Aktenzeichen 22 Sa 531/12 ECLI
Dokumententyp Urteil Verfahrensgang -
Normen § 611 Abs 1 BGB

Tenor

I. Auf die Berufung der Klägerin wird das Urteil des Arbeitsgerichts Berlin vom 08. Februar 2012 - 21 Ca 15432/11 – teilweise abgeändert:

Das beklagte Land wird verurteilt, das Angebot der Klägerin auf Abschluss eines Arbeitsvertrages als Verwaltungsangestellte, beginnend ab dem 01.07.2011 im Umfang einer Dreiviertelstelle mit 28,875 Stunden wöchentliche Arbeitszeit mit einer Vergütung nach der Entgeltgruppe 9 nach Maßgabe des Tarifvertrages zur Angleichung des Tarifrechts des Landes Berlin an das Tarifrecht der Tarifgemeinschaft Deutscher Länder vom 14.10.2010 anzunehmen.

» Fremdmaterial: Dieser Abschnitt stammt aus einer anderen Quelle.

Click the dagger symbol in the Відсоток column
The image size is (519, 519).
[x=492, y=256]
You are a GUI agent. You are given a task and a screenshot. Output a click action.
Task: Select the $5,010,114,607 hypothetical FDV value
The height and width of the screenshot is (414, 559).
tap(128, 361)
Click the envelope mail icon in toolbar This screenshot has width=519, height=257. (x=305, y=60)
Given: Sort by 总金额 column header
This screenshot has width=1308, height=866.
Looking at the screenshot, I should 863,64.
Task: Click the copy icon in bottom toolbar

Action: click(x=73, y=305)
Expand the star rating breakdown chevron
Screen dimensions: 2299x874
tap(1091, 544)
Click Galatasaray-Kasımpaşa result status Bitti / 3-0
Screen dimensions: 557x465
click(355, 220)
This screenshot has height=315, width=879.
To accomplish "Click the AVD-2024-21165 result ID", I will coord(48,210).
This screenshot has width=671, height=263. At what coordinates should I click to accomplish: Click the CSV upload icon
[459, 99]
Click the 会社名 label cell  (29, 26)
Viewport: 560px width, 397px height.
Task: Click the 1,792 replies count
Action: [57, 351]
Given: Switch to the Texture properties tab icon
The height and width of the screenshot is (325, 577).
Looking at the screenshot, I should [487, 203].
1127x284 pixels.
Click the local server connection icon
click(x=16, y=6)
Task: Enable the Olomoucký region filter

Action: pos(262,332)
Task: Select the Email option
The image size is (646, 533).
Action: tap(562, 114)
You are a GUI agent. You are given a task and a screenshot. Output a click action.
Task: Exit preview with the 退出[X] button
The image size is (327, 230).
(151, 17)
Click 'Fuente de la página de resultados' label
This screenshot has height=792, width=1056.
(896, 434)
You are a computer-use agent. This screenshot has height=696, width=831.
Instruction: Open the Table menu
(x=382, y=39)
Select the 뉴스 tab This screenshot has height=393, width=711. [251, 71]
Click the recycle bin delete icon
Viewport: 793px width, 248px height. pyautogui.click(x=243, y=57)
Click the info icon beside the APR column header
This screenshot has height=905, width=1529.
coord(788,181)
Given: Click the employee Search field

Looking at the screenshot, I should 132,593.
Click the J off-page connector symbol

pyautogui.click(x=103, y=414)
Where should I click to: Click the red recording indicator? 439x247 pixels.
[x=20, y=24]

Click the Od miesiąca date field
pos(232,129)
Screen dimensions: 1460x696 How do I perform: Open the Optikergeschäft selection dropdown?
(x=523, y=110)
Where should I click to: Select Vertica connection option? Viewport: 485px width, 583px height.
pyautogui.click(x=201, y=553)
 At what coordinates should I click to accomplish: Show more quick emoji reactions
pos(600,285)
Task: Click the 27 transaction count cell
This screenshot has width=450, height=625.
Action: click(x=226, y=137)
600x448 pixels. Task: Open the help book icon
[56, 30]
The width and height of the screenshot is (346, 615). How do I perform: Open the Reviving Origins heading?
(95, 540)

II. Von den erstinstanzlichen Kosten haben bei einem Kostenstreitwert von 9.135,00 EUR die Klägerin ¼ und das beklagte Land ¾ zu tragen. Die Kosten der Berufungsinstanz hat – bei einem Streitwert von 6.851,25 EUR – das beklagte Land zu tragen.

III. Die Revision wird zugelassen.

Tatbestand

Die Parteien streiten über eine Verpflichtung des beklagten Landes, der Klägerin eine Wiedereinstellung rückwirkend zum 01.07.2011 anzubieten.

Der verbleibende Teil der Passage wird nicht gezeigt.